You’re probably aware of more than a dozen types of 3D printer filaments. These filaments don’t all have the same vulnerability or resistance to humidity and moisture. In this post, I explain the facts about the best humidity for all the popular 3D printer filaments and a few unique thermoplastics.
The Best Humidity for Storing Different 3D Printer Filaments
Every thermoplastic has unique characteristics. I’m not talking only about different filaments, such as PLA, ABS, etc. The same type of filament manufactured by other companies may not be equally hygroscopic. Thus, the best humidity, or its range for each grade, is likely to vary.
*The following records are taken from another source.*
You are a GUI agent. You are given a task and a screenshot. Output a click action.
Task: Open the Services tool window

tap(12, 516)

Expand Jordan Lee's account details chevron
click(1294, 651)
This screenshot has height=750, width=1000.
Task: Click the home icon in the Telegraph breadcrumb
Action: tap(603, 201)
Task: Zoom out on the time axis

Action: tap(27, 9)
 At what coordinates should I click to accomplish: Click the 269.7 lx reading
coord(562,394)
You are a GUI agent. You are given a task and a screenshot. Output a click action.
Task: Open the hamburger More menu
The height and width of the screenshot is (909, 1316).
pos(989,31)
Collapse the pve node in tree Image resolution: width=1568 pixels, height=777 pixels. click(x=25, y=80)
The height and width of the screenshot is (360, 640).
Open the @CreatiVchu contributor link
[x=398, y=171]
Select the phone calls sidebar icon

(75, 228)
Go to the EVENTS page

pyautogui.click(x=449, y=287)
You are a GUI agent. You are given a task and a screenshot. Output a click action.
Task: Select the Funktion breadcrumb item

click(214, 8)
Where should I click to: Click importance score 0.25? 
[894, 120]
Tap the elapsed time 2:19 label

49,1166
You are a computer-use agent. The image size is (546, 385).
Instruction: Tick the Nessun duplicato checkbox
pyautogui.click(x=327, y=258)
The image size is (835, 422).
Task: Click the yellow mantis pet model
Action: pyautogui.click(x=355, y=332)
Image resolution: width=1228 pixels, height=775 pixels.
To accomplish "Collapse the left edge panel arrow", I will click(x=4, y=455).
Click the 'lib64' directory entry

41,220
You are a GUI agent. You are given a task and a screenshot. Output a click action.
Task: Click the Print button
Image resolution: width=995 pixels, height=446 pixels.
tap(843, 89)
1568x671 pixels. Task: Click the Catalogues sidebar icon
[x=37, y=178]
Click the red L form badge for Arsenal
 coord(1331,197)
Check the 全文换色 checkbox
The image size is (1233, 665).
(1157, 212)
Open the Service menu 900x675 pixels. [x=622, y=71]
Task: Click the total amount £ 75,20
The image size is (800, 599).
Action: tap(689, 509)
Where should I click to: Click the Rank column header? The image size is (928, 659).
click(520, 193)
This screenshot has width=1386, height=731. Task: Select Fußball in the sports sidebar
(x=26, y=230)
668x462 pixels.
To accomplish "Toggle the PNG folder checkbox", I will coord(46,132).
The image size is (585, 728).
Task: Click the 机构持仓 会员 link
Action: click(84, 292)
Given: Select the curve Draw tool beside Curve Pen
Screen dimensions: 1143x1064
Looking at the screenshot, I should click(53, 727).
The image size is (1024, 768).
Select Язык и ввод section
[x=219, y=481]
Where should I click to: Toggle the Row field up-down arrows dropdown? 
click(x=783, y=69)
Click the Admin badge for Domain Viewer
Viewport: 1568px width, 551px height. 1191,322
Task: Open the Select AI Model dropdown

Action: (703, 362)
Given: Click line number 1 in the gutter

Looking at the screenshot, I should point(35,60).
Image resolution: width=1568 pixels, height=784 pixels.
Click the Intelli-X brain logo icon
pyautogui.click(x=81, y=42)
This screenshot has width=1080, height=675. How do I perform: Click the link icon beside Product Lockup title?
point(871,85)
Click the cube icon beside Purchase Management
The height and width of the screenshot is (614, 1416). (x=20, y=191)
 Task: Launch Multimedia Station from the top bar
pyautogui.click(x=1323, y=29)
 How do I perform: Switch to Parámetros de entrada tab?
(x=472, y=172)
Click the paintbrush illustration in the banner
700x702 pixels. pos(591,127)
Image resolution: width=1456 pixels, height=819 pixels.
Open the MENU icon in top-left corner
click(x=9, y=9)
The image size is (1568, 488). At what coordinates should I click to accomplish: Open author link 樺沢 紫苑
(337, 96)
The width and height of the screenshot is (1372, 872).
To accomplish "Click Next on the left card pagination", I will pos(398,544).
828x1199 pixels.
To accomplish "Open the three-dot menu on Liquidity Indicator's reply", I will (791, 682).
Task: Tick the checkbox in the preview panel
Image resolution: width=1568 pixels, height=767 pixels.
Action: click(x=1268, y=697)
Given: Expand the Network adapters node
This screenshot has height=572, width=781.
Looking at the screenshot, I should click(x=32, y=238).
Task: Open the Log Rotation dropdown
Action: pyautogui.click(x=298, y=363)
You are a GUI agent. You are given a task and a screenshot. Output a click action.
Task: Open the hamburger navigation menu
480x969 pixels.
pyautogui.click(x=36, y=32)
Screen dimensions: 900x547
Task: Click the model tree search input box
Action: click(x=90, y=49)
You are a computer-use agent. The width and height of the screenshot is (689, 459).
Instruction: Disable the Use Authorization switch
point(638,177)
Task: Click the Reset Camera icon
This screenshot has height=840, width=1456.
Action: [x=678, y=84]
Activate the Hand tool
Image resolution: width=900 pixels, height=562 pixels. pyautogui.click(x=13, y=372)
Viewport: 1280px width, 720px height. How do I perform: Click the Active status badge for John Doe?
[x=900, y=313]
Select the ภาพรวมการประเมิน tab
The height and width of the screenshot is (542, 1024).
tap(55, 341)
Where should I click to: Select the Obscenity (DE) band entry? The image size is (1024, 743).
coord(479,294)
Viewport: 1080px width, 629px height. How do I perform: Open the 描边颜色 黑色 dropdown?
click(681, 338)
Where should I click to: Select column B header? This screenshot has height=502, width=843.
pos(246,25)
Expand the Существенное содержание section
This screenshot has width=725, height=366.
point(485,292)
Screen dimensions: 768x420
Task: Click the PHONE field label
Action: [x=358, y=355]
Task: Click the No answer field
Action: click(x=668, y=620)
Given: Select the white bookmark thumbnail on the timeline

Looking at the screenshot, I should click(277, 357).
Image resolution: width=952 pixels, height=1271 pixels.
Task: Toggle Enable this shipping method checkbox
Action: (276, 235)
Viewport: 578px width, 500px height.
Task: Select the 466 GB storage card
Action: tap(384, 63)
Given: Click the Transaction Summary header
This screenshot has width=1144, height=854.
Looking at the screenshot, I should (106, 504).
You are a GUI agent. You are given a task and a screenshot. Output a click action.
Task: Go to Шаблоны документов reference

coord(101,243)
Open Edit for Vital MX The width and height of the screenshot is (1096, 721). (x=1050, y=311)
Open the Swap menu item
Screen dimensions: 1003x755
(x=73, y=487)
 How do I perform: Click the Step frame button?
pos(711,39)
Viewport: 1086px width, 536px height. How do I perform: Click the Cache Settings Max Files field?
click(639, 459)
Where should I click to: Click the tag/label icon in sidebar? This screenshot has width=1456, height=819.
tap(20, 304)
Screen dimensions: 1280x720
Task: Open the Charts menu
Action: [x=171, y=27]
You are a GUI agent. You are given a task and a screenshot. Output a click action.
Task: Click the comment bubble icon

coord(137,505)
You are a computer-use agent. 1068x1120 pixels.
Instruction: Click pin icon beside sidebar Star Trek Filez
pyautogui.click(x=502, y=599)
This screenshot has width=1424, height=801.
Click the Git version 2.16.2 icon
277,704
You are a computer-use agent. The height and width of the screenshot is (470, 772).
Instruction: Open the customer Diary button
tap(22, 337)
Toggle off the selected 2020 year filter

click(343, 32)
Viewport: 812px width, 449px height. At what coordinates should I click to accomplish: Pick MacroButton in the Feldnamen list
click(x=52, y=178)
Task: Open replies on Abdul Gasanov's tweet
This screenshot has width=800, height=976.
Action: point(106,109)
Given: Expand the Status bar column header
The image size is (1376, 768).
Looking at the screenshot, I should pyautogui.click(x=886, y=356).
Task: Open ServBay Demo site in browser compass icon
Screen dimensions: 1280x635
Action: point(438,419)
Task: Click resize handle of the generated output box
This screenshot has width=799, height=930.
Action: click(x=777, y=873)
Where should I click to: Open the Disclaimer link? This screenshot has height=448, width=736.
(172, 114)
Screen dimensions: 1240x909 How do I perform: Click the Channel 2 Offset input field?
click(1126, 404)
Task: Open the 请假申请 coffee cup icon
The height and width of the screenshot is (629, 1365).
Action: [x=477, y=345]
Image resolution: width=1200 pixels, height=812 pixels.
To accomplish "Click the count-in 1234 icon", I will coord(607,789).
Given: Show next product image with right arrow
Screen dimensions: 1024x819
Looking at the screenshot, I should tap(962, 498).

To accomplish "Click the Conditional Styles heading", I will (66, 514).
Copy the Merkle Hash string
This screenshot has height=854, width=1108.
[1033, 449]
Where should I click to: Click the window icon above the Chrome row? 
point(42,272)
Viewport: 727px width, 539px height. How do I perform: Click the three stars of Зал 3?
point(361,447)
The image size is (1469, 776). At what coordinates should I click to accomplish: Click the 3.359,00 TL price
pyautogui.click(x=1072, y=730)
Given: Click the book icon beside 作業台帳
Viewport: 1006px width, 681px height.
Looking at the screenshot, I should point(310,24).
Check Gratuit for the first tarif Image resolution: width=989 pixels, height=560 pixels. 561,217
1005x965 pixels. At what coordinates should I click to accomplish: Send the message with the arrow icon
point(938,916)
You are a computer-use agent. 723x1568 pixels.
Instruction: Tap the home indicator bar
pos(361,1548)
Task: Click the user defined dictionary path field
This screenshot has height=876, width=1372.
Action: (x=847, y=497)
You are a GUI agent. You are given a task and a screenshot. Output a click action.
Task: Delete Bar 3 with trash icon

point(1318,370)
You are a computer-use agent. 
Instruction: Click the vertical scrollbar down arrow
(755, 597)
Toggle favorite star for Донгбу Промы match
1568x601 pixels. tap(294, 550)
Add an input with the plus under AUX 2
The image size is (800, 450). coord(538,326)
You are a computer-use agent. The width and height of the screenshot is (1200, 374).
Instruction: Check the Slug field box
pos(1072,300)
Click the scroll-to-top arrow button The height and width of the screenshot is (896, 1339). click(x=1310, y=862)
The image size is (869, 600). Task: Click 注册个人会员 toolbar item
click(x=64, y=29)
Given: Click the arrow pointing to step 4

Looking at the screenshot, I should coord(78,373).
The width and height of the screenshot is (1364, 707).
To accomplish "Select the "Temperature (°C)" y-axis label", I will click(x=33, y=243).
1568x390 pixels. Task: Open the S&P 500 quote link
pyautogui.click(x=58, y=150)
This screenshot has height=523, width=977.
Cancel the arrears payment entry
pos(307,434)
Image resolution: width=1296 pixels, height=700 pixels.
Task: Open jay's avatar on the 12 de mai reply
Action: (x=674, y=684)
Additionally, some companies manufacture blends and special filaments. So, let me first share the best humidity ranges for 3D printer filaments, after which I shall address the caveats.
Here are the best humidity ranges for storing different 3D printer filaments:
|Best Humidity for Storage||3D Printer Filaments|
|0% to 20%||Nylon (PA), ASA, PETG, PVA, and TPU|
|20% to 40%||PLA, ABS, PE, PS, and CPE|
|40% to 60%||PP, PC, PVC, PTFE, and HIPS|
Hygroscopic vs. Non-Hygroscopic 3D Printer Filaments
Filaments are thermoplastics. They are also polymers, which means the filaments are a chain of monomers. The polymerization process that creates polymers with monomers is not irreversible, a fundamental reason for your 3D printer being able to melt the filaments.
Since the polymers forming the 3D printer filaments don’t have an invincible bond, their chains are vulnerable to damage, primarily due to chemicals, including water. The universal solvent in the form of moisture or humidity causes hydrolysis.
Hydrolysis changes the physical properties and chemical characteristics of 3D printer filaments. However, the damage caused depends on the type and composition of the monomers and polymers. As a result, 3D printer filaments are hygroscopic or non-hygroscopic.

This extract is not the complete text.